I was walking down the street the other day, whistling a little tune and minding my own business, when a middle-aged man in a blue serge suit rushed up, gave me a big hug and said it was wonderful having me among them. Then he went on his way.

Normally, it would upset and possibly terrify me for someone to invade my space and have the audacity to touch my body. We just don’t do that in L.A. There’s enough room in the city from mountains to ocean for each of us to remain a safe distance from the other. But this is an election year. Latinos are being courted.

We are the nation’s largest minority, temporarily more beloved than pie a la mode and certainly more than any other ethnic group walking the streets. Politicians will go to almost any lengths to convince us they are one of us, including darkening their skin and altering their names.

One candidate for local office, whom I shall call “Bob Smith,” suddenly became “Robert Valdez Smith,” even though he didn’t actually possess a middle name.  He wanted to relate. Another Anglo who recently ran for office announced that he had discovered he was “one-eighth Mexican,” based on the heritage of a distant relative.

Just as John F. Kennedy orated during the Cold War that “Ich bin ein Berliner”-”I am a Berliner”-this guy let it be known that “Soy parte mexicano” (“I am part Mexican”). It didn’t work. He lost.

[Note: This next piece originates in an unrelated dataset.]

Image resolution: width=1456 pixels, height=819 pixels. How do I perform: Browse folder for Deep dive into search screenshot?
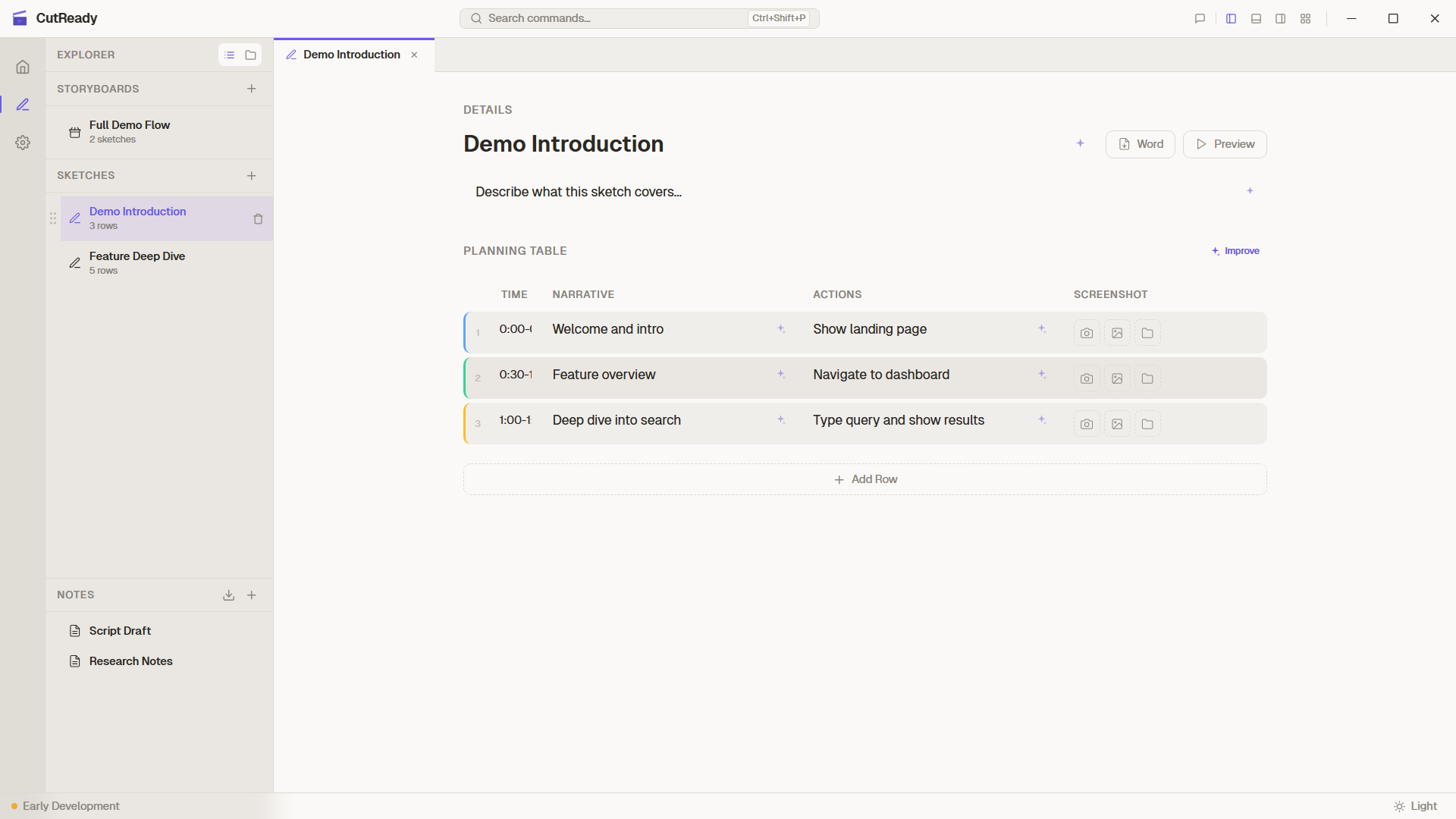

It puzzled me at first how my hugger knew I was Latino. I am only slightly brown, more tawny than ecru, and I do not wear a sombrero. Then I realized I was whistling what had been my mother’s favorite song, “La Cucaracha” (“The Cockroach”).

The man on the street probably had a guide book titled How to Spot a Latino in America. When he heard the song, it triggered a response not unlike that of Pavlov’s dog. At least he didn’t drool.

I understand the need for votes in the heat of political fervor. I am hugged and hello’d by conservatives and liberals alike, although liberals, more often than conservatives, will try to kiss me on the cheek, which I will not allow. Otherwise it’s OK. Just don’t pick my pocket during the embrace.